Ugandan youths to benefit from € 7 million skilling project

In a bid to stimulate job creation, the Z-Zurich Foundation has donated € 7 million to the Junior Achievement Uganda Project.

The multimillion partnership will allow Junior Achievement Uganda spread its operations to new countries namely Burkina Faso, DRC, Togo, Sierra Leone. In Uganda, over 10,000 youth will benefit from services such as mentorship, and linking Ugandan youth with global employers.

For the past over 40 years, Junior Achievement Africa has delivered hands-on, immersive learning in work readiness, financial health, entrepreneurship, sustainability, STEM, economics, citizenship, ethics, and more.

It has presence in 13 countries in Sub-Saharan Africa and collectively reaches more than 300,000 youth in more than 3,000 schools each year. JA Africa Works in Côte d’Ivoire, Eswatini, Gabon, Ghana, Kenya, Mauritius, Nigeria, Senegal, South Africa, Tanzania, Uganda, Zambia and Zimbabwe.

Z Zurich Foundation is a charitable foundation by which the Zurich Insurance Group delivers on its global community investment strategy. The social equity activities of the Foundation focus on young vulnerable people, apply filters to include sub-groups of vulnerabilities and consider activities around education, apprenticeship, mentorship and interventions contributing to a sustainable employability.

This charitable organization made a strategic decision to venture and fund Africa, and has chosen Africa’s largest and most-impactful youth-serving NGOs, Junior Achievement Africa as the beneficiary for a huge grant.

The money is expected to support creative youth to undertake several productive ventures to employ other young people.

There is a lot of support required to translate local challenges into global business opportunities.

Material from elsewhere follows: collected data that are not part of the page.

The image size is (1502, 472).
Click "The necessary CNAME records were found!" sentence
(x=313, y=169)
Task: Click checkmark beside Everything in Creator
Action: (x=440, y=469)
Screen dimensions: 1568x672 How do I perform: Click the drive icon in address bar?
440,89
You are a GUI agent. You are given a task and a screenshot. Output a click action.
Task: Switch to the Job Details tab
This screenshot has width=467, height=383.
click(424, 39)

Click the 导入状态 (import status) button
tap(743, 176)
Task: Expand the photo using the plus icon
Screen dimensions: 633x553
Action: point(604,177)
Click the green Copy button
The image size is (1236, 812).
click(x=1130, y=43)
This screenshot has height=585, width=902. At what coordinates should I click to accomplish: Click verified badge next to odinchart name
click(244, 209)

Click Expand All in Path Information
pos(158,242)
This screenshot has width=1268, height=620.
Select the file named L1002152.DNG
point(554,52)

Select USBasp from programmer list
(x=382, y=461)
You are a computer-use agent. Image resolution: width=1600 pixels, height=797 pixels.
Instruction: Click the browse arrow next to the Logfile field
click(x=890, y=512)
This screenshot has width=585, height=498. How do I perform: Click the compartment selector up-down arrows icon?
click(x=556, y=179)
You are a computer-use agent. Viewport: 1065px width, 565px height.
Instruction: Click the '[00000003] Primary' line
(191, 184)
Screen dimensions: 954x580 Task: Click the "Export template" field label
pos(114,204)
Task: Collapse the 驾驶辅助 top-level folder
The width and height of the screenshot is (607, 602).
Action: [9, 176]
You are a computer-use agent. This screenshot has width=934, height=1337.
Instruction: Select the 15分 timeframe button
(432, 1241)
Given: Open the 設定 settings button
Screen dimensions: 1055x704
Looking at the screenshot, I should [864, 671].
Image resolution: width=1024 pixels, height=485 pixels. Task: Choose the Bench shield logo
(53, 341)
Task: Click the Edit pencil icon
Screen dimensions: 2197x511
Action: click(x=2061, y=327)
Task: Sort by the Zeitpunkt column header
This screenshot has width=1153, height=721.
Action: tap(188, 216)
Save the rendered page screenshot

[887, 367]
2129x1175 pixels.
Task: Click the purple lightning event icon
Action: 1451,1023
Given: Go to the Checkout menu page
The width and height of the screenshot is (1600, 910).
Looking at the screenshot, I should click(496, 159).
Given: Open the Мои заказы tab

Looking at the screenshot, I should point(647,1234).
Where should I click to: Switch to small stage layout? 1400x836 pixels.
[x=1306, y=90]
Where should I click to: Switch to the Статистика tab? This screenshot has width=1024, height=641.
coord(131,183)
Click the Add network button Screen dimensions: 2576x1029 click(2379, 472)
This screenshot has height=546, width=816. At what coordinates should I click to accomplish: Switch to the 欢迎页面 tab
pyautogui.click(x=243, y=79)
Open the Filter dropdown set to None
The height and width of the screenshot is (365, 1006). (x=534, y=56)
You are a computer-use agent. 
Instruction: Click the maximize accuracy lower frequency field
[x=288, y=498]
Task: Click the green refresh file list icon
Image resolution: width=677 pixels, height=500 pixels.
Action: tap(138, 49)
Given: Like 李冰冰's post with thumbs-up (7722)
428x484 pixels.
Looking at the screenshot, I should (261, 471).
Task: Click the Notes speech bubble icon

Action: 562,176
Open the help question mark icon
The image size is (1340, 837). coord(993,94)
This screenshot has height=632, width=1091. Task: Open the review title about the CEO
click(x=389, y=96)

Many young Ugandans are entrepreneurial by nature, but are limited in their ability to break down challenges around them like access to finance, in order to properly apply technology and innovation to solve the pressing challenges.

According to the National Planning Authority (NPA), Uganda graduates over 30,000 youth annually, yet only one in 10 finds a formal job.

Therefore, youths have been urged to be innovative and to create jobs.

In the cases of Solomon Odong, the CEO of Tumaini and Boris Mugisha, a co-founder of Tubayo travel app, self-employment has allowed them to employ others.

Odong and Mugisha, and several other beneficiaries of the Junior Achievement Uganda Initiative were in attendance as the non-government organisation announced a multi-million cash injection from the Z-Zurich foundation.

There is a lot of support required around being able to translate local challenges into global business opportunities. Many young Africans are entrepreneurial by nature, but are limited in their ability to: 1) understand and break down the challenges around them in order to properly apply technology and innovation to solve them; 2) capture value from the solutions they have created; and 3) realistically and ambitiously conceptualize what their solution and business model could become at global scale.

The JA Africa partnership with Z Zurich Foundation will support the creation of an African-centered curriculum design which will help build the problem-solving and design thinking muscles of the participants so that they are able to understand the complex problems around them and design sustainable solutions.

Exposing them to Zurich employees as global mentors and JA Africa alumni such as Iyinoluwa Aboyeji, who has founded not one but two unicorns in Nigeria, as African role models will help build the critical social skills and confidence necessary to validate their ideas and communicate them to a global audience of funders and clients.

Africa graduates 12m youth annually just for them to compete for the available 3m available jobs – what happens to the rest of the unemployed youth? Imagine if every entrepreneur African youth would hire 5 other youth...this would go a long way in virtually eradicating youth unemployment in Africa. Partnerships like Junior Achievement Africa and Z-Zurich come in to fill this gap by empowering these youth with: critical work readiness skills, digital, entrepreneurial skills, soft and hard skills set as well as life skills most in demand to succeed in a global economy.